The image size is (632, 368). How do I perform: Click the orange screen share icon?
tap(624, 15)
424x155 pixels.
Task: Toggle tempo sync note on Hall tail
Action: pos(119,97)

+ + +

● **WHAT TO PRODUCE**
Start to finish, output the whole listing exactly.

● **EXERCISE SOLUTION**
The image size is (632, 368). How do I perform: Click the orange screen share icon?
tap(624, 15)
424x155 pixels.
Task: Toggle tempo sync note on Hall tail
Action: pos(119,97)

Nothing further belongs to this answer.